PLoS Genetics (Jan 2016)

Leveraging Genomic Annotations and Pleiotropic Enrichment for Improved Replication Rates in Schizophrenia GWAS.

  • Yunpeng Wang,
  • Wesley K Thompson,
  • Andrew J Schork,
  • Dominic Holland,
  • Chi-Hua Chen,
  • Francesco Bettella,
  • Rahul S Desikan,
  • Wen Li,
  • Aree Witoelar,
  • Verena Zuber,
  • Anna Devor,
  • Bipolar Disorder and Schizophrenia Working Group of the Psychiatric Genomics Consortium,
  • Enhancing Neuro Imaging Genetics through Meta Analysis Consortium,
  • Markus M Nöthen,
  • Marcella Rietschel,
  • Qiang Chen,
  • Thomas Werge,
  • Sven Cichon,
  • Daniel R Weinberger,
  • Srdjan Djurovic,
  • Michael O'Donovan,
  • Peter M Visscher,
  • Ole A Andreassen,
  • Anders M Dale

DOI
https://doi.org/10.1371/journal.pgen.1005803
Journal volume & issue
Vol. 12, no. 1
p. e1005803

Abstract

Read online

Most of the genetic architecture of schizophrenia (SCZ) has not yet been identified. Here, we apply a novel statistical algorithm called Covariate-Modulated Mixture Modeling (CM3), which incorporates auxiliary information (heterozygosity, total linkage disequilibrium, genomic annotations, pleiotropy) for each single nucleotide polymorphism (SNP) to enable more accurate estimation of replication probabilities, conditional on the observed test statistic ("z-score") of the SNP. We use a multiple logistic regression on z-scores to combine information from auxiliary information to derive a "relative enrichment score" for each SNP. For each stratum of these relative enrichment scores, we obtain nonparametric estimates of posterior expected test statistics and replication probabilities as a function of discovery z-scores, using a resampling-based approach that repeatedly and randomly partitions meta-analysis sub-studies into training and replication samples. We fit a scale mixture of two Gaussians model to each stratum, obtaining parameter estimates that minimize the sum of squared differences of the scale-mixture model with the stratified nonparametric estimates. We apply this approach to the recent genome-wide association study (GWAS) of SCZ (n = 82,315), obtaining a good fit between the model-based and observed effect sizes and replication probabilities.

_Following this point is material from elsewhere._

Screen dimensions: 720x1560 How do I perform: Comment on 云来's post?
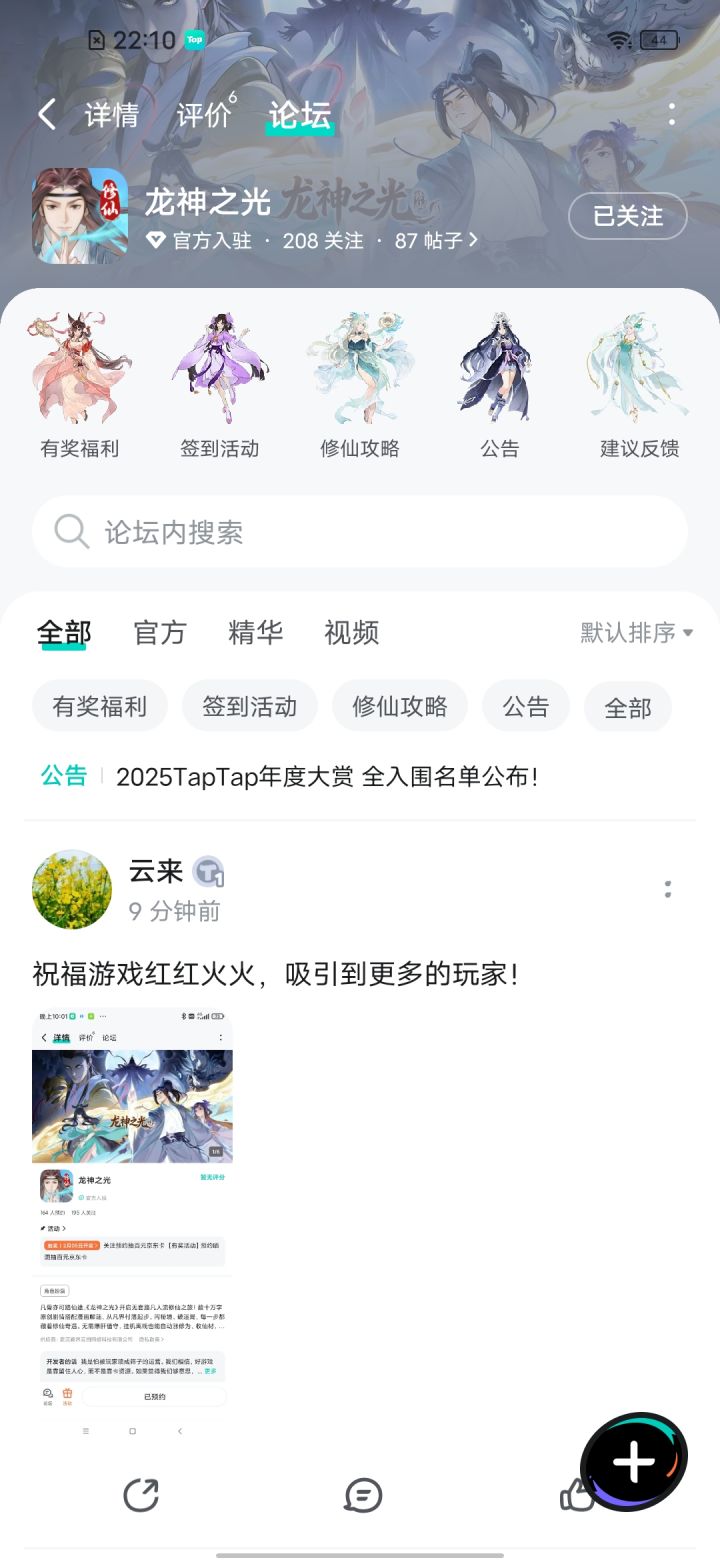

We observed that SNPs with low enrichment scores replicate with a lower probability than SNPs with high enrichment scores even when both they are genome-wide significant (p < 5x10-8). There were 693 and 219 independent loci with model-based replication rates ≥80% and ≥90%, respectively. Compared to analyses not incorporating relative enrichment scores, CM3 increased out-of-sample yield for SNPs that replicate at a given rate. This demonstrates that replication probabilities can be more accurately estimated using prior enrichment information with CM3.